Ese día empezó como todos. Conmigo apaleando la nieve mientras ella lavaba su rostro desfigurado por las lágrimas congeladas en el baño. Entre ese momento y mi hora de llegada ignoraba qué era de su vida. Nunca hablábamos por teléfono, solo si era estrictamente necesario. Después de unos años juntos nos dimos cuenta de que contarnos las nimiedades de nuestro día a día no constituía más que un desperdicio de saliva. Llegué a casa. Sobre el mesón, una caja de pasta sin abrir y medio tarro de salsa napolitana. En la cocina, ella abriendo la lata de aceitunas. Era lo más que la había visto hacer por la cena en años. Le agradecí con una sonrisa. Me quité la chaqueta, me subí las mangas de la camisa y antes de empezar a cocinar cogí una aceituna entre el índice y el pulgar y me la llevé a la boca. Me chupé los dedos antes de sacarlos de mi boca y empecé a morder.

De repente, empecé a ponerme tan morado como la aceituna que, ese día, había decidido tomar el camino menos recorrido. El que nunca tomé yo. En ese momento, más que fijarme en sus ojos, que me seguían aterrados, llenos de lágrimas y sin saber qué hacer como siempre, mientras yo torpemente trataba de agarrarme de lo que fuera, como si eso fuera a ayudarme a poner la aceituna en el tracto correcto, sólo pude pensar en por qué la gente cuando se atora, dice que la comida se le fue por el camino viejo. ¿Por qué es viejo ese camino? ¿O es que por viejo deja filtrar las cosas que deberían irse por el correcto?

Después de eso, cuando ya se acercaba el momento, mi momento, me pasó algo que creía que solo pasaba en el cine. Vi mi vida pasar frente a mis ojos. Pero no la vida que ya había vivido, sino lo que me faltaba por vivir. Fue una sucesión de escenas idénticas, en las que lo único que cambiaba era mi ropa y hasta esa se repetía eventualmente. Sí, mi vida pasó frente a mis ojos como una película con principio y desenlace, pero sin nudo. Y saber que ya nunca más tendría que apalear la nieve mientras ella me miraba inerte por la ventana, que ya no tendría que hacer la comida cada noche mientras ella mascaba aceitunas sin siquiera tomarse la molestia de botar las semillas en la basura, me llenó de calma. Entonces dejé de aferrarme a las cortinas de la sala como si fueran mi propia vida y me dejé caer.

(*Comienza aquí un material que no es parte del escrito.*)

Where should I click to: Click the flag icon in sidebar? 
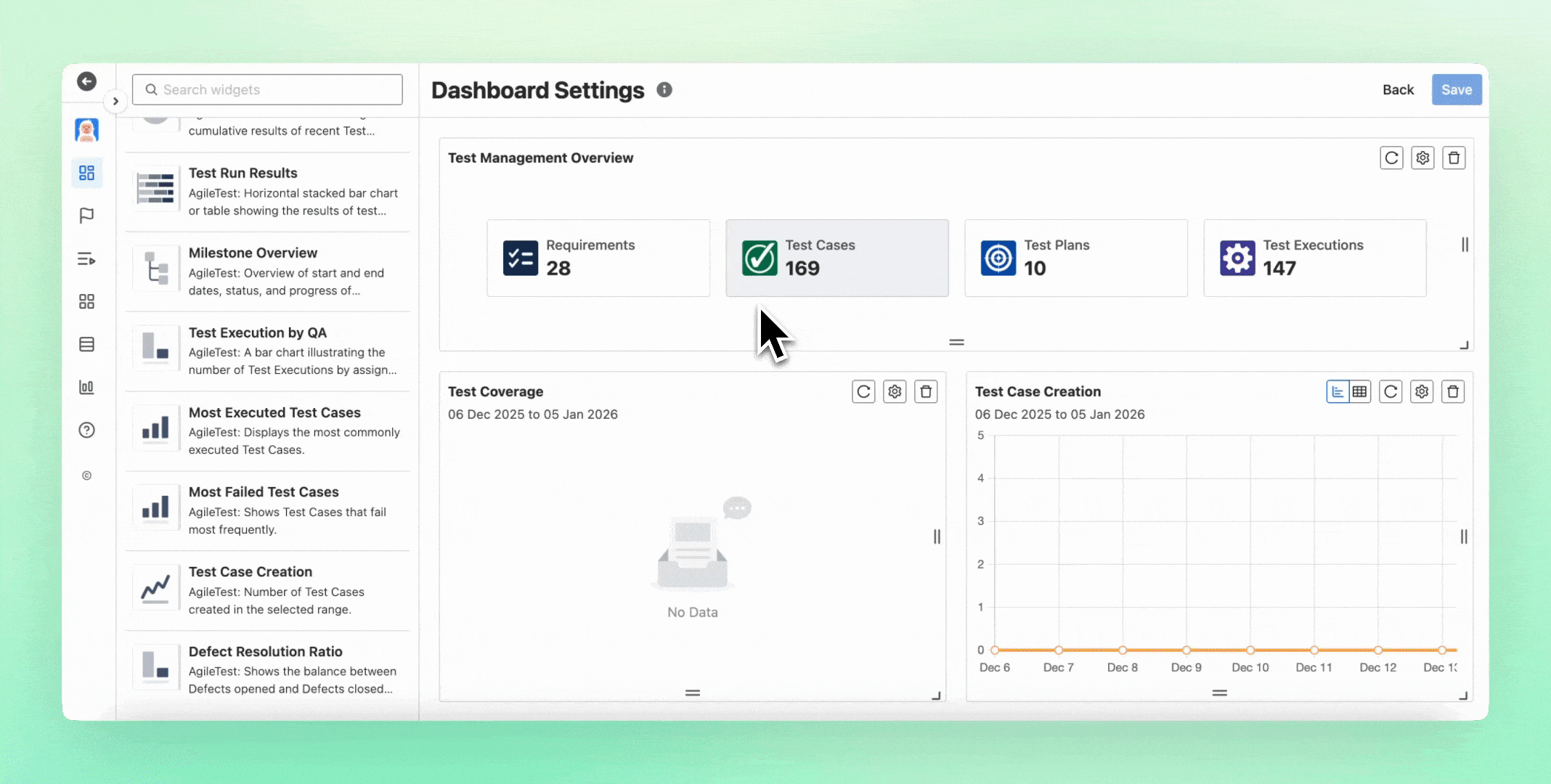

Tenía puesto un vestido de rayas y una bufanda de flores ese día. Hace unas semanas había hecho exactamente la misma combinación. “Rayas no salen con flores” pensé en ambas ocasiones, pero no se lo dije. Ella siempre se ponía bufanda, porque ver su cuello desnudo le hacía dar ganas de enrollarlo en una soga colgada del techo y saltar, como lo haría momentos después de verme tirado junto a la ventana, simultáneamente feliz y lúcido, una conjunción, hasta ese momento, no solo rara sino imposible.